Greene started chasing respectability—or at least the veneer of it—about a year ago. “I was allowed to believe things that weren’t true, and I would ask questions about them and talk about them,” Greene said last February when asked about her past support for the QAnon conspiracy, “and that is absolutely what I regret.” In the same interview, she insisted that she had completed her slouch toward normalcy. “I’m a very regular American,” she said, caveats at the ready: “I never said any of these things since I have been elected for Congress.” But her ideological commitments remained fluid, to put it charitably: Later that month, she appeared as a surprise guest at white nationalist Nick Fuentes’s America First Political Action Conference; a day later, she appeared at the more buttoned-up Conservative Political Action Conference—the first sign she was playing both sides.
Speaking to Fox News’s Howard Kurtz over the weekend about her support of McCarthy, Greene made similar remarks, saying she had been “sucked into” online conspiracy theories like QAnon. Greene has never reckoned with—or ever really acknowledged—the substance of her beliefs and has instead blamed the internet for them. But that’s the larger story here: In the contemporary Republican Party, she doesn’t have to. She can continue to rise up the ranks of the Republican Party while engaging in similar rhetoric while offering the most threadbare of apologies.

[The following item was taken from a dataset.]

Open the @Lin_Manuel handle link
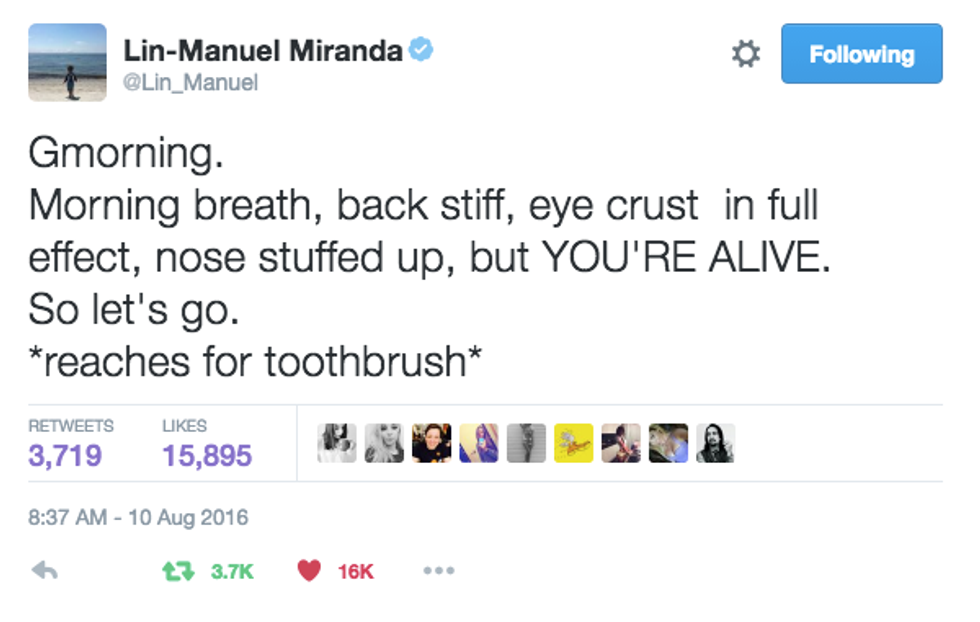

Kurtz’s profile of Greene is largely a puff piece, but it’s a revealing one. In it, Kurtz acknowledges the path Greene was on—use social media to raise a ton of cash, alienate party leaders, don’t get a ton done—and then asserts, based mainly on vibes, that she has chosen a different way forward. She and McCarthy are now confidants, their trust forged in the fire of having tried and failed to block the infrastructure bill that ultimately was signed into law last fall. Per Kurtz, Greene saw that allying with McCarthy was a way to accomplish a set of never-articulated political goals. That she acted as McCarthy’s go-between with the far-right rebels is proof in and of itself of a transformation. “Surely they have some kind of understanding after she helped deliver votes for him—which, by the way, is the kind of horse-trading that has gone on since Alexander Hamilton was saying you had to be in the room,” Kurtz wrote, providing what is surely the first and hopefully the last comparison between Hamilton and Greene.
The piece is a crowning achievement of laundering, an attempt at making Greene seem, well, normal. But the thing is—it’s not entirely wrong. Greene is normal in this Republican House of Representatives. She certainly isn’t on the fringe anymore. The things she wants are the things other Republicans want: holding the debt ceiling hostage, total culture war forever, starving the federal government of funds. Her commentary, sanded down and stripped of the craziest stuff about Jewish space lasers, isn’t so different from that of the new speaker of the House. Did Greene actually bend toward institutionalism, or did the institution relent? The answer shouldn’t be this elusive: Marjorie Taylor Greene is being embraced as a normal Republican because she is one. She didn’t “go legit”; the GOP simply stopped worrying about legitimacy.